EXTRAIT À LIRE.

Si un vortex perdure parallèlement à la surface rocheuse il peut creuser un long sillon appelé cavetto, forme qui évoque une moulure concave dites cavetto en architecture.
À French River on observe des cavettos géants en surplomb comme celui-ci de 2 m de haut et 15 de long :
Comment un courant d’eau déclenche l’apparition de vortex ?
1- La simple présence d’un obstacle
2- Une remonté de la topographie du terrain
Lorsque le courant remonte subitement une pente il se produit un roulement perpendiculaire aux lignes de courant. Ce vortex se courbera vers l’aval et creusera un sichelwanne (en allemand, cavité en faucille).
Les sichelwannen semblent indépendant de tout obstacle ponctuel. Nous le savons grâce aux observations de terrain comme à French River (lire Kor & al,1991). En effet les sichelwannen s’organisent disposés en échelon ou dit en quinconce. On décrit ce genre d’aire comme une sorte de hiérarchie de s-forms. Ces champs de s-forms peuvent couvrir une superficie de plusieurs milliers de mètres carrés. On dira qu’ils se sont auto organisés (self-organized). On voit bien que le socle rocheux est assez homogène dépourvu d’obstacles ponctuels contrairement à Cantley au Québec.
Cette animation reprend la vidéo précédente (de 2:14 à 2:42) pour montrer le développement de ce processus. Un courant monte une rampe et engendre des vortex. En hydrodynamique, c'est une transverse.
Comme ces formes d'érosions n'ont jamais été filmées il est encore difficile de connaître leur développement.

(Extrait du jeu de données)
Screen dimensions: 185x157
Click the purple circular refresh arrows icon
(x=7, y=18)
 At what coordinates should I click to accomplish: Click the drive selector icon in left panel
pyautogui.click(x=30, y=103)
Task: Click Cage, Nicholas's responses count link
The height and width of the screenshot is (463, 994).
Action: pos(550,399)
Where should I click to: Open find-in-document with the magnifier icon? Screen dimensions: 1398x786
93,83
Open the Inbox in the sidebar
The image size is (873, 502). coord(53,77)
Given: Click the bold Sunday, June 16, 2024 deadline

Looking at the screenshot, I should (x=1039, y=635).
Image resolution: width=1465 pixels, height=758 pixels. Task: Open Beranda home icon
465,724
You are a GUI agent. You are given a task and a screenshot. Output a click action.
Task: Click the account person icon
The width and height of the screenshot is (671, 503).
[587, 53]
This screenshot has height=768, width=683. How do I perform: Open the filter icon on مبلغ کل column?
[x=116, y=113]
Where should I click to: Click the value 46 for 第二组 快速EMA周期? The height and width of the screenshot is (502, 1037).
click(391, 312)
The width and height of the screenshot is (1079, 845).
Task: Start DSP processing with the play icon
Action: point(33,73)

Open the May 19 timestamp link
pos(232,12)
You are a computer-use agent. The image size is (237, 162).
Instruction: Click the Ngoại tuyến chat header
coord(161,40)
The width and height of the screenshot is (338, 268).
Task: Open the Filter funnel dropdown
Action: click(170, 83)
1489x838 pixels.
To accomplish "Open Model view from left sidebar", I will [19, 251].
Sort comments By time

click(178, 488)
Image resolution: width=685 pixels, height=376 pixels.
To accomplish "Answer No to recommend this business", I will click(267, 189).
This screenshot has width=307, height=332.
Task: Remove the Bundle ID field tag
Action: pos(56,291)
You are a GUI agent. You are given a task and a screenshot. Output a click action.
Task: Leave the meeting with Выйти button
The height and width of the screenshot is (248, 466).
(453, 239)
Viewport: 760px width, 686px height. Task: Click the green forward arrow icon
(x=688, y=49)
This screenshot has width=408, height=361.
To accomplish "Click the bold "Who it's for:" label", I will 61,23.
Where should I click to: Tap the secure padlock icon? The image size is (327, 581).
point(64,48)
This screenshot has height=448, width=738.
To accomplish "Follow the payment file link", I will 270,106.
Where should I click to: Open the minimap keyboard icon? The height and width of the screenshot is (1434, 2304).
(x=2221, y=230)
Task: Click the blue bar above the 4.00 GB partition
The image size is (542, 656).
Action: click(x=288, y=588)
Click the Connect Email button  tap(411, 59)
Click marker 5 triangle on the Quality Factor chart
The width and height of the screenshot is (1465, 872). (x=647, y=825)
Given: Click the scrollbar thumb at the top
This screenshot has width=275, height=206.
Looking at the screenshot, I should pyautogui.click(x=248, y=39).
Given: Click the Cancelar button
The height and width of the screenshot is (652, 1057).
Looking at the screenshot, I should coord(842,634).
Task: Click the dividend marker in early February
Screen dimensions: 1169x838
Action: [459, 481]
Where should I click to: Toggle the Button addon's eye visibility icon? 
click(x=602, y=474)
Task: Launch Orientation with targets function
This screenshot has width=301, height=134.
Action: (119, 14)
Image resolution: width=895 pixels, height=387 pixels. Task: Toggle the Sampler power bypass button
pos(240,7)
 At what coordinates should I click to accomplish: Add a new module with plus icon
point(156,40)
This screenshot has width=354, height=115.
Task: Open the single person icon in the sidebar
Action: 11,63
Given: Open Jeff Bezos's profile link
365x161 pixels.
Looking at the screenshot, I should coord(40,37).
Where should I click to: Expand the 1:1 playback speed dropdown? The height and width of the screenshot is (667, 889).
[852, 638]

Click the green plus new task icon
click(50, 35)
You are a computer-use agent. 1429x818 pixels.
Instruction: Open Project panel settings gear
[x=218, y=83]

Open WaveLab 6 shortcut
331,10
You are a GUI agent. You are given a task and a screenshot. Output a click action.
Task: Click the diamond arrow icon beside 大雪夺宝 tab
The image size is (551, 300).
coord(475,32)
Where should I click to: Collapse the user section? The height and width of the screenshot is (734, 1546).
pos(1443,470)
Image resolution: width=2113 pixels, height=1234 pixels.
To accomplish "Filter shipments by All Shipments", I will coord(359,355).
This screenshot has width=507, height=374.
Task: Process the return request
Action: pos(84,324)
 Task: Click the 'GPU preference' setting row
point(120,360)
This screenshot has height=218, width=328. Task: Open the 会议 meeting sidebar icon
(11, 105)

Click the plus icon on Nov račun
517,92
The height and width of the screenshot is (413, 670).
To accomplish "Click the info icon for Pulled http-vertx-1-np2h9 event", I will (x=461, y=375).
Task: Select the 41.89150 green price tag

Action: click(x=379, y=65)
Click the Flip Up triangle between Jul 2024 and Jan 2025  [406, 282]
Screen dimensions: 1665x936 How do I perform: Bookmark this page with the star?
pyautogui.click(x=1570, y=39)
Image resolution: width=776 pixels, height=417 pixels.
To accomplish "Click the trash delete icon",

CONSIGNE.
Poursuivez le texte sur les formes d'érosion creusées dans la roche par les tourbillons d'eau, en reprenant après sa dernière phrase. La liste ne joue ici aucun rôle.

RÉPONSE.
Une hiérarchie de s-forms a été reproduit en laboratoire en faisant couler une eau légèrement acide sur un socle homogène constitué d’un plâtre de Paris. Comme cette expérience n'avait pas été filmée, les détails du développement des s-forms demeurent inconnus. Geodoxa et ses partenaires projettent de reproduire l'expérience en filmant le processus avec une coloration des vortex.
Expérience faite sur un socle de plâtre de Paris sous une eau légèrement acide dont le nombre de Reynolds = 1.10 x 10^4. Muschelbruch : m ; Sichelwannen : s ; Crête (ridge) : r ; Spindle flute : sp ; Sillon latéral (lateral furrow) : lf. Écoulement vers le bas de l'image.
DES REBORDS AFFILÉS
Les s-forms sont souvent limités par des rebords affilés. Seuls les vortex d’un fluide (l’eau ou l’air…) peuvent sculpter ce genre d’arêtes vives. La déformation plastique de la glace poncera le socle rocheux avec des coins arrondies à moins que le roc éclate sous l’action du gel et du dégel comme dans le versant avale des roches moutonnées.
Dans tous les cas, les bords affûtés des sillons reflètent l'érosion simultanée du lit environnant par le flux primaire et par l’abrasion des vortex secondaires (Richardson and Carling, 2005).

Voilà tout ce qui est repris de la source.